L'expérience a permis aux volontaires canadiens d'observer ce que d'autres participants aux guerres britanniques remarqueront à leur tour : chez les Britanniques, le traitement réservé aux officiers et aux hommes de troupe est très différent.  Comme les soldats anglais, ils ont été moins bien nourris que les officiers.  Réagissant à cette injustice, un Canadien qui a osé ouvrir une boîte de fromage a eu droit à trois mois de prison.  On prétend, parmi les Canadiens, que si un soldat anglais avait commis la même faute, il aurait pu écoper de cinq ans de travaux forcés.
En avril 1885, dans une lettre au Gouverneur général du Canada, Wolseley félicite les Canadiens.  Au mois d'août, la Chambre des lords et les Communes britanniques appuient un vote de remerciement à leur intention.  Tous les volontaires recevront la médaille spéciale britannique immortalisant cette expédition.  Ceux qui auront renouvelé leur contrat y ajouteront l'agrafe de la bataille de Kirbekan, bien qu'ils n'y aient pas combattu.

 

Le Vénézuela et le Canada

L'appartenance du Canada à l'Empire britannique peut avoir d'autres répercussions.  Ainsi en est-il du différend qui surgit, en 1895, entre l'Angleterre et le Venezuela, au sujet des frontières de la Guyane Britannique.  Or, en 1895, Grover Cleveland, le président des États-Unis, semble disposé à prendre fait et cause pour le Venezuela, contre l'Angleterre.  Poussée au pied du mur dans cette affaire, l'Angleterre pourrait décider d'entrer en guerre contre les Vénézuéliens.  Pour le Canada, cette perspective signifie un possible affrontement avec les États-Unis qui pourraient bien être tentés d'envahir cette partie de l'Empire britannique.

Le gouvernement canadien réagit aussitôt en fonction de cette éventualité en investissant trois millions de dollars dans le réarmement.  Les fusils Snider à un coup sont remplacés par 40 000 Lee Enfield .303 à répétition.  On achète quelques mitrailleuses modernes et on refait l'armement de l'artillerie.

Même si cette crise n'a eu aucune conséquence violente, elle a pourtant incité les autorités gouvernementales à agir sous l'effet de la panique.  Mauvaise conseillère en matière de gestion de crise et d'administration des affaires militaires du pays, la panique sera de plusieurs autres rendez-vous.

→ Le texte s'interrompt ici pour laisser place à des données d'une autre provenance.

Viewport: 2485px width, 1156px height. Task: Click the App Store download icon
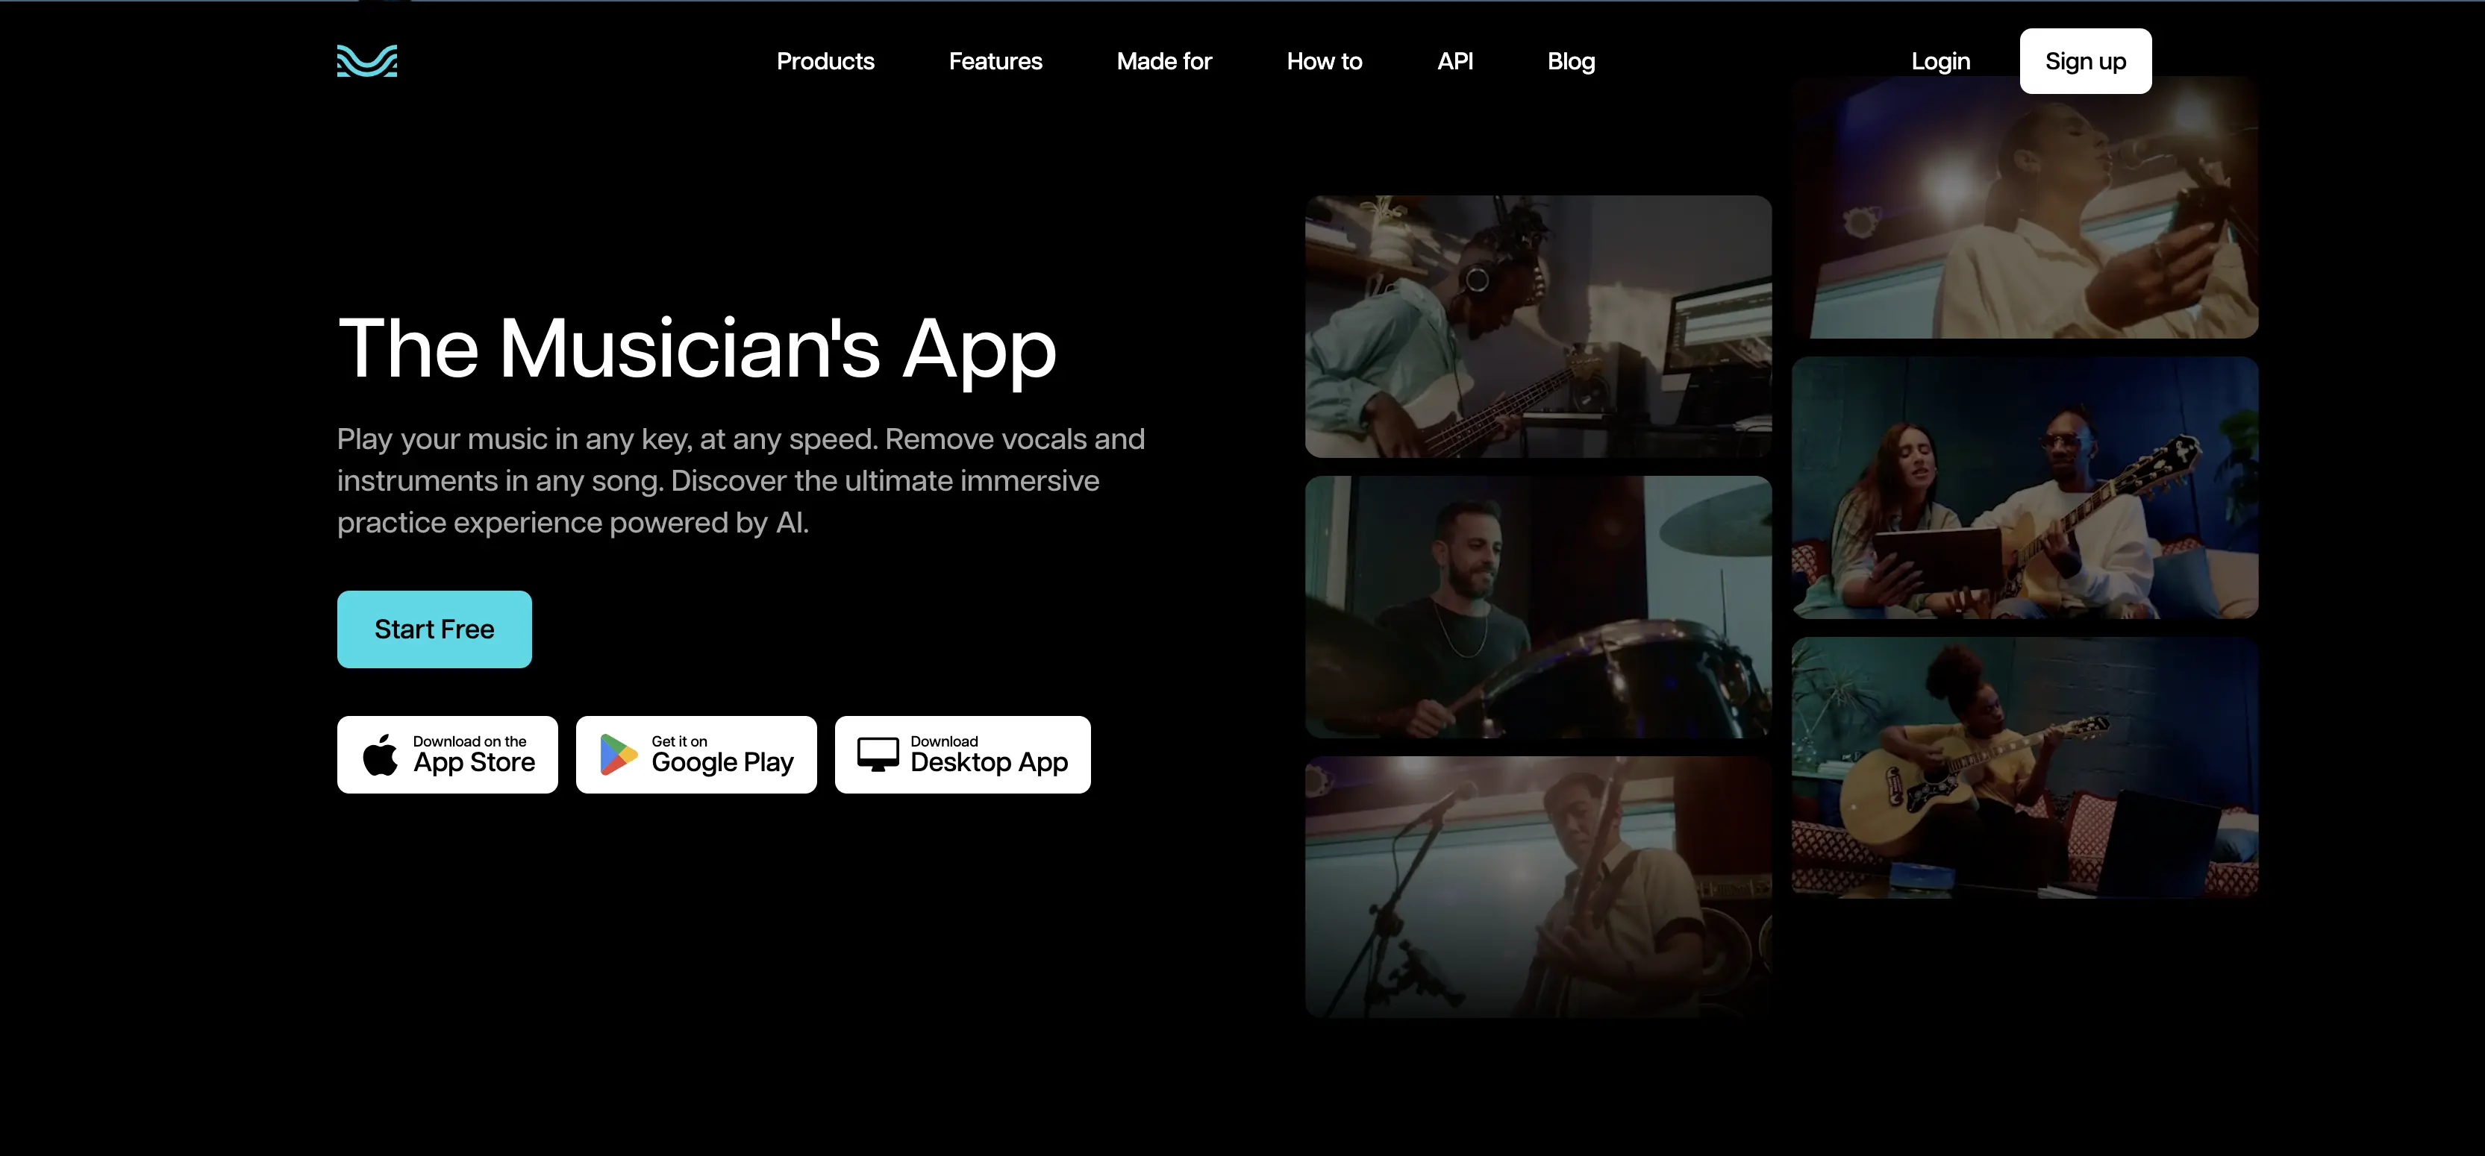point(449,754)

En 1897, pour la première fois depuis 1876, une période d'instruction annuelle de tous les régiments de volontaires devient obligatoire.  Déjà, en 1896, les premiers plans de mobilisation des forces canadiennes en cas de guerre sont publiés.  La Milice est organisée en divisions, brigades, détachements, etc., chaque unité se voyant assigner un centre de mobilisation.  La composition des unités est secrète et la nomination des états-majors doit se faire au tout dernier moment, ce qui pourrait facilement causer de la confusion en cas d'urgence.  Mais ce premier plan, malgré ses faiblesses, est important par son existence même.